Repair seems to have become a lost art.  Economists trivialize repair and maintenance, denigrating them as low-wage service sector activities, less economically important than resource extraction and manufacturing.  

Environmentalists aren't much better.  They ignore repair, speaking only of “Three R’s” (reduce, reuse, recycle) in the limited context of household waste such as containers, cardboard and kitchen scraps. This perpetuates the myth that reducing waste means a poorer lifestyle — buying less, getting your clothes from the second-hand store, and spending your time flattening tin cans. 

In truth, the “Four R's” should be viewed as the economy’s main engine of jobs and productivity, and the environment’s saving grace.

Do people darn socks anymore, repair shoes, mend holes in clothes, fix broken toys or sports equipment, or do they just toss them and buy new ones?  When the transmission goes in your car, do you fix it or junk it?  

We worship the creation of new goods and despise maintenance and repair

Repair and maintenance sustain us, mentally, physically, and economically.  There is real satisfaction in fixing things.  Many people are employed or self-employed in maintaining roads, cars, water, and sewer systems, replacing roofs and windows, fixing broken appliances, mending shoes and sharpening skates, and so forth.  

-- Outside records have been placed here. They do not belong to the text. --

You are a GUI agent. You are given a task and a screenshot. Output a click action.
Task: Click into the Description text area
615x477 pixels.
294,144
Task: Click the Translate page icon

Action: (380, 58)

Our bodies need maintenance and repair as well.  Right now every cell in your body is busy taking compounds apart and putting them back together.  This is how life works.  When an organism dies, every building block is reused.

By contrast, there is an immense amount of waste in our fossil-fuel-powered industrial society. We worship the creation of new goods and despise maintenance and repair. Bureaucrats in Natural Resources Canada promote ever-increasing extraction of raw materials and oppose European Union efforts to generate more economic activity per unit resource consumed, even as landfills overflow with our discarded goods.  

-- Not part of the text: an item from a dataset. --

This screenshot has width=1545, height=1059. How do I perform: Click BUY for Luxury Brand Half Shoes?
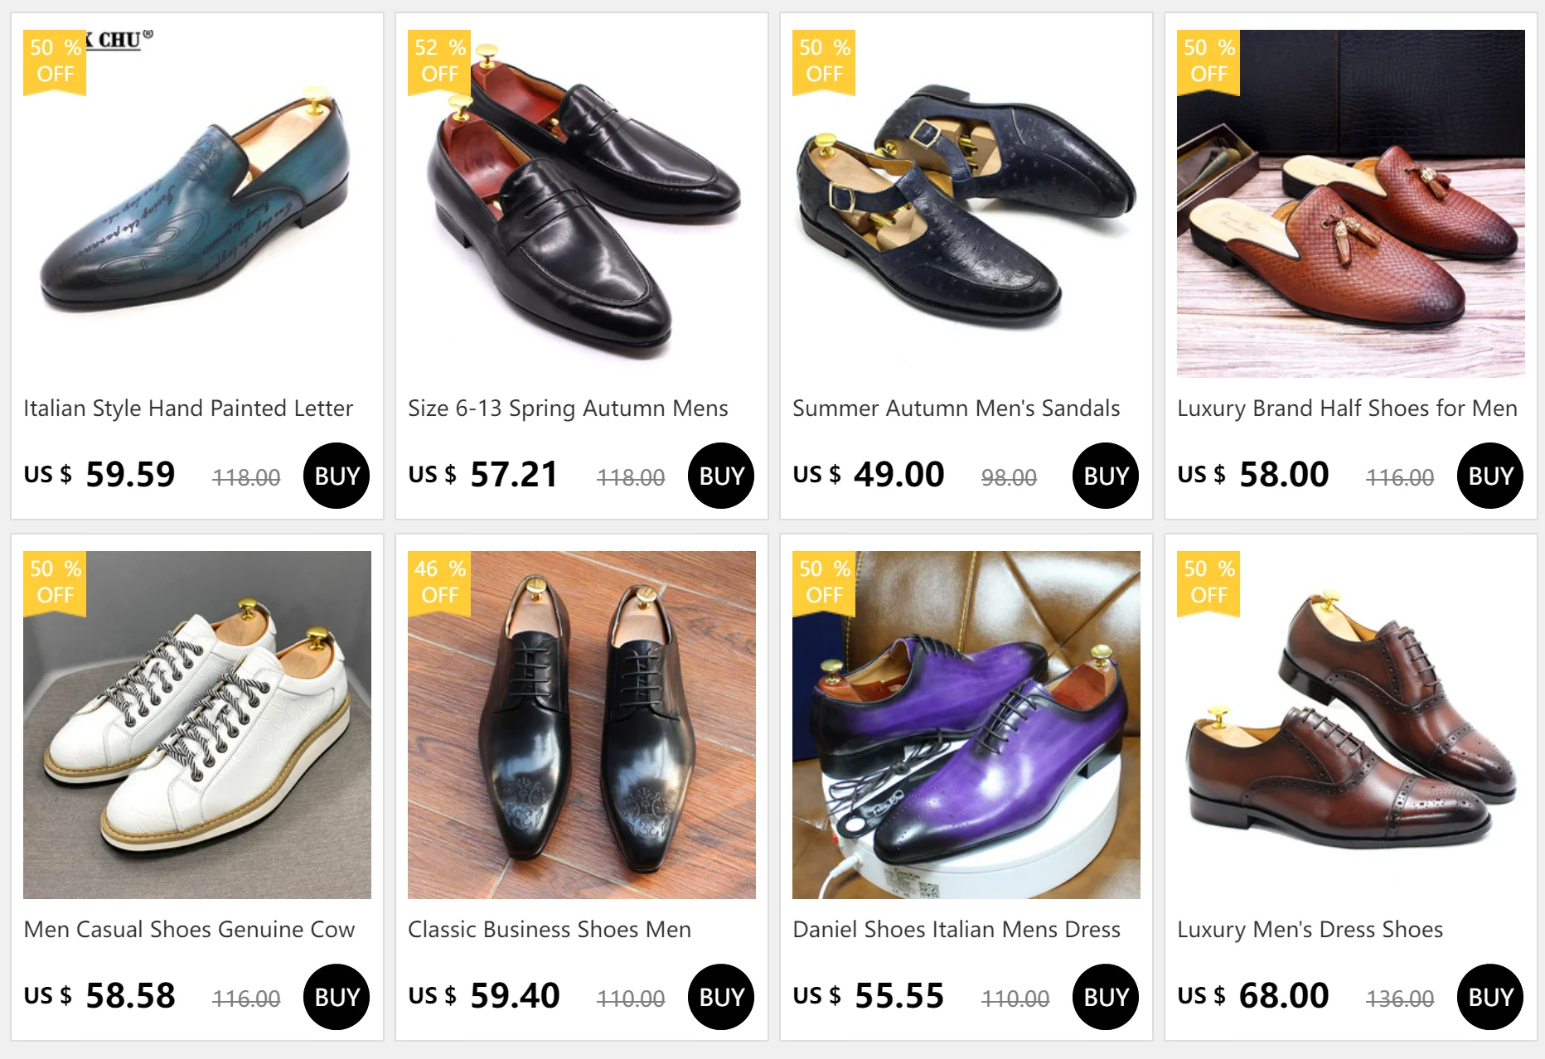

Do we really want Canada to be a global champion of waste?  Must all Canadians hew wood, draw water, and mine tar sands?

Do we really want Canada to be a global champion of waste?  Must all Canadians hew wood, draw water, and mine tar sands?

Profit-seeking companies extract natural resources as fast as possible while prices are high on international markets. But as Canadian Auto Workers economist Jim Stanford points out, “the aggregate result is a vast waste of resources, and deteriorating productivity, that Canadians will sorely regret once the global commodity price boom has run its course.”

Extracting natural resources, and turning them into useful manufactured goods, are essential activities.  But the service sector (which includes a myriad of repair and maintenance activities) is key to productivity – getting maximum value from resources. 

Let's design things that can easily be repaired and whose components can be separated and returned to the resource stream when they reach the end of their useful service.

Let's acknowledge this value and design things that can easily be repaired and whose components can be separated and returned to the resource stream when they reach the end of their useful service. We also need to identify components that can’t safely be reused – like certain plastics – and treat them as hazardous waste, rather than mixing them with lawn clippings and food scraps.

Let's erase the artificial distinctions between the resource, manufacturing, and service sectors. Businesses can compete to add value throughout the product life cycle.  Governments can promote product stewardship and labeling standards, classify harmful plastics as hazardous, and tax wastes.  Householders can buy things that their grandchildren will want to own.

New approaches to business can be profitable. Ray Anderson founded the sustainable carpet company Interface Inc in 1994.  He called himself a “radical industrialist”.  He asked, “If nature designed an industrial process, what might it look like?” He created a company whose goals are “to run on renewable energy, to eliminate waste from our operations, to recycle and then reuse the materials from our products.”

Let’s create an economy that works with nature, by focusing on sustainability as an economic goal. And let's add “Repair” to the “Three Rs," recognizing it as the core of economic and ecological well-being.

About Ole Hendrickson


Ole Hendrickson is a forest ecologist and current president of the Ottawa River Institute, a non-profit charitable organization based in the Ottawa Valley.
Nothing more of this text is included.